A few days ago I watched my teenage daughter carve a pumpkin while I was making dinner.
I was cutting up a turnip, not something that I buy a lot as I find them hard to peel. Indeed, a chef friend once told me that nothing ruins a knife like a turnip.
I couldn’t help but think about how much easier the pumpkin is to carve than the turnip Jack O’Lanterns that people made in Donegal years ago.
One of my own earliest memories of Halloween is of watching my father hollow out and carve a turnip with his pocket knife before putting a candle into it and hanging it up. I am still in awe of his patience. As I said, turnips are not the easiest thing to work with!
My late mother loved Halloween, and we went all out to celebrate it. Not by today’s standards of course, but certainly against the backdrop of the late seventies and early eighties, Halloween was a big deal in our house.
Games included apple bobbing and hanging apples from a string and trying to catch them with our teeth.
We would usually have nice apples at this time of year, maybe a bag of russet apples bought from Foodland supermarket, or a bag of delicious Armagh apples from the roadside vendors that brought the Orchard County’s delicious fruit around the country every autumn.
The cooking apples from our own trees would be used to make delicious apple tarts, with ‘silver’ coins concealed inside - a real treat for those lucky enough to find them; though in hindsight, I realise that they were carefully placed amidst the fruit in such a way that everyone got a coin.
Hazelnuts would be gathered from nearby trees, most of them picked up from where they had fallen on the ground, bringing the rich smell of leaf litter and autumnal forests into the house.
The only things I remember us buying from the shops were the barm brack, a bag of monkey nuts and masks which we referred to as ‘false faces.’
By the time I first heard the term ‘trick or treat’ I was coming towards the end of primary school.
Someone explained the concept to me - you called to people’s houses and if they didn’t give you a treat, you played a trick on them. I remember getting dressed up in the most fashionable Halloween costume of the 1980s, the bin bag, and heading out with a few friends.
I was quite worried about the idea of playing a mean trick on someone just because they didn’t give you sweets but fortunately that didn’t happen and my one and only trick or treating experience was a success.
This time of year has long been associated with the dead, and with superstitions relating to the Otherworld. In countries such as Mexico this is taken to a whole other level with the Day of the Dead festivities. Here in Ireland too, the dead are celebrated at All Soul’s Day, giving us another example of where pre-Christian festivals and traditions have blended relatively seamlessly with Christian feast days.
The tradition of telling ghost stories is very much tied to those traditions, with the older children in the area taking great pleasure in scaring the bejesus out of the younger ones.
Nowadays, ghost stories are still popular, though they are more likely to take the form of Halloween being celebrated with a horror movie night.
Modern technology has added to the celebrations in other ways too. In my family, we start playing our Halloween Spotify playlist once we are into October, and it gets added to every year.
Spooky lights, automated toys, light up broomsticks, and a whole range of other gizmos and gadgets are widely available and all add to the fun.
Shops go all out with their Halloween decorations, to great effect.

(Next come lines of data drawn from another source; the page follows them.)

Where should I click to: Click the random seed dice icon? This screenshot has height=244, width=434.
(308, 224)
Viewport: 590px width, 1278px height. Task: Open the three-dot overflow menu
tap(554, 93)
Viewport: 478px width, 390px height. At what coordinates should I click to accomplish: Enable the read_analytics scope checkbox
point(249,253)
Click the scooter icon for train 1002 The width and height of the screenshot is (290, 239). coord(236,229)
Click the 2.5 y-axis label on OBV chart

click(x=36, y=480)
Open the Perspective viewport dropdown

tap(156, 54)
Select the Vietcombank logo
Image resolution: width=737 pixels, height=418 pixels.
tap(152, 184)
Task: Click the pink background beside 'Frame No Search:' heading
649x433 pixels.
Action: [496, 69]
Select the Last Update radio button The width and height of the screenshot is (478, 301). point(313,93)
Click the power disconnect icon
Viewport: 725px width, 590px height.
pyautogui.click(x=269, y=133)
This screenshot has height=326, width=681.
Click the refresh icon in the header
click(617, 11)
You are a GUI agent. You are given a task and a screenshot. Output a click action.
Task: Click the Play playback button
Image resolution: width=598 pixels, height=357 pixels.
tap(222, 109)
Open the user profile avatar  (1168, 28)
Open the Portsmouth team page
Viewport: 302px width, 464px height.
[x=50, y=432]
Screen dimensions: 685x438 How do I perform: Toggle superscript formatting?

I remember when one of my girls was small she became very frightened going past a particular shop in Donegal Town, asking me if I had seen the ‘scary lady’ in the window. I went back to take a look and discovered a very lifelike witch on her broom.
Before Covid, the shops were packed with Halloween costumes in all shapes and sizes from early September. You could find a costume for pretty much anything, and any number of accessories to go along with it.
The shops would also be packed with sweets and treats in ghoulish colours and Halloween packaging.
Like so much else in life, the pandemic brought that to a halt, and last Halloween saw us return to a less commercial type of celebration. Having fun with home bakes and bringing out our creativity to come up with our own costumes was a welcome change from all the spending and waste.
We can still enjoy some of the modern benefits, such as carving pumpkins instead of turnips, or playing our Halloween music loudly in the car! But it has been nice to rekindle our creativity and to put our own personality into our costumes and decorations.
Whatever way you choose to celebrate it, Happy Halloween.